SONUNA KADAR SAVUNACAĞIZ: Şimdi biz parti olarak, tüm teşkilatlarımızla, organlarımızla birlikte bu çöktürme ve tasfiye planlarına karşı etkili yolları bulmaya çalışıyoruz. Kapatma davasına karşı belirlediğimiz siyasi hat partiyi sonuna kadar savunma oldu. HDP kolay kurulan bir parti değil. Bundan önceki partilerimiz de çok değerliydi, önemli birikimler yarattılar. Ama HDP’nin başka özellikleri de var. O bütün tecrübeleri, birikimi devralıp daha ileri götürmek için güçlü bir fikriyat ve güçlü bir teşkilat olarak ortaya çıktı. Bunu biz kendi elimizle kapatmayız, sonucu ne olursa olsun, eğer kapatacaksa onlar kapatsın. Partiyi kapatmanın hiç o kadar kolay olmayacağını da biliyoruz. Mücadele ve bizim etkili siyaset geliştirmemiz bu davayı boşa düşürecektir. İddianamenin AYM tarafından geri gönderilmesi bunun ilk aşaması olacaktır. Ama bu ‘her şey bitmiştir’ gibi bir gevşemeye de asla yol açmamalıdır. Tersine partiyi büyütme hattını daha da güçlendirmemiz gerekiyor. Çünkü yeni hamlelerle farklı yolları deneyeceklerdir. Bu tasfiye planından iktidarı ve devletin aygıtlarını vazgeçirmenin tek yolu vardır; o da güçlü bir mücadele ve kararlı bir siyasi çizgidir. Bunu başarırsak elbette kapatma davasını da boşa düşüreceğiz. Önümüzde Kobanê Davası var. Bu da son derece önemli bir hamle tasfiye planlarında. Çünkü sanıklar listesine bakarsanız, geçmişten bugüne pek çok değerli katkısı olan arkadaşımız burada yargılanacak. Ama yargılanacak olan geçmişten bugüne kadar gelen birikim ve HDP fikriyatı ve mücadelesidir. Bunu biliyoruz. Bunun arkasında Kobanê'de IŞİD’e karşı yürütülen büyük direnişi farklı bir tarih yazarak değersizleştirme gibi bir hedefi de var davanın. Bu hedefleri ortaya koymaları onları gerçekleştirebilecekleri anlamına gelmiyor. Dava 26 Nisan’da başlıyor.
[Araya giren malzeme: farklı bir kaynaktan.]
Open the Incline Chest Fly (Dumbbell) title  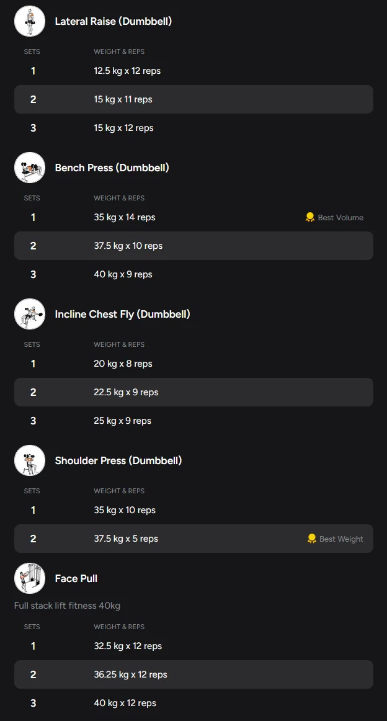(122, 314)
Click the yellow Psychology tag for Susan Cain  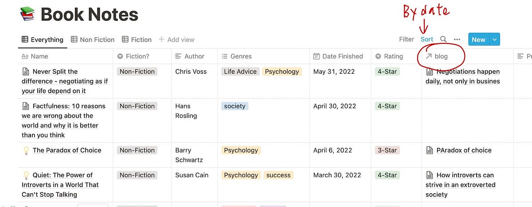click(x=241, y=175)
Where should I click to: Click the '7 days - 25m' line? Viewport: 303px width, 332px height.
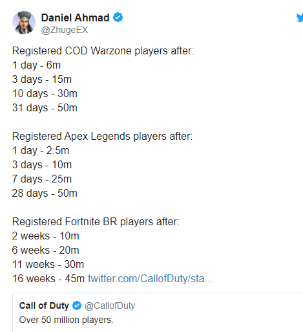point(42,179)
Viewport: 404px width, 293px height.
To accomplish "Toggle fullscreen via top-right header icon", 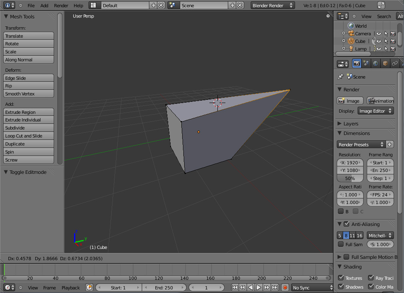I will point(381,5).
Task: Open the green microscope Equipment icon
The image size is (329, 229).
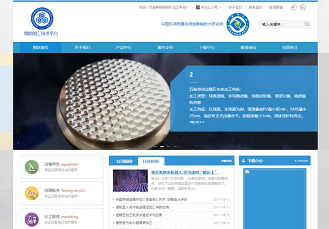Action: 32,167
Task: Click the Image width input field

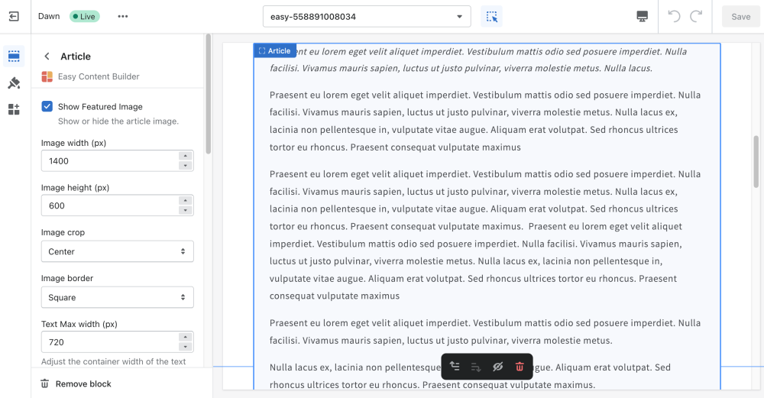Action: pos(109,160)
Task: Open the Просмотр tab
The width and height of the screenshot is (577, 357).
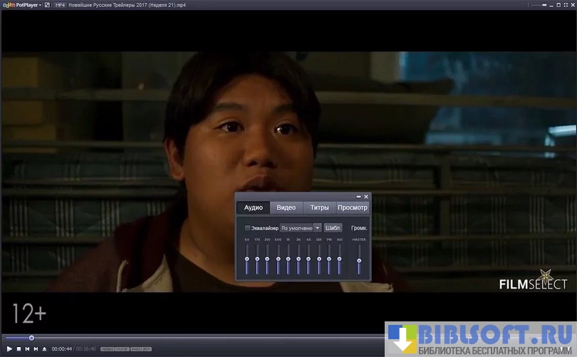Action: coord(352,208)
Güçlü bir hazırlığımız var. Hem siyasi hem de hukuki yollarla bu saldırıyı ve hamleyi boşa çıkarmak için her türlü çalışmayı yürütüyoruz. Kobanê Davası'nda nasıl bir yol izleyecekleri önemli. Orada uygulayacakları farklı yöntemler geleceğe dair bizlere işaretler verecektir. O nedenle her açıdan Kobanê Davası’nı çok dikkatle takip etmeli, etkili planlamalar içinde her birimiz hazırlıklı olmalıyız. Önümüzdeki bu tasfiye politikalarını boşa çıkarma, partiyi sahiplenme ve büyütme dönemi olacaktır. Eğer böyle olursa, burada başarılı olursak ki olacağımıza yürekten inanıyorum, yeni dönemde hem HDP’nin hem Kürt halkının siyasi temsiliyetinin Türkiye’nin kaderini belirleme gücünü göstermiş olacağız.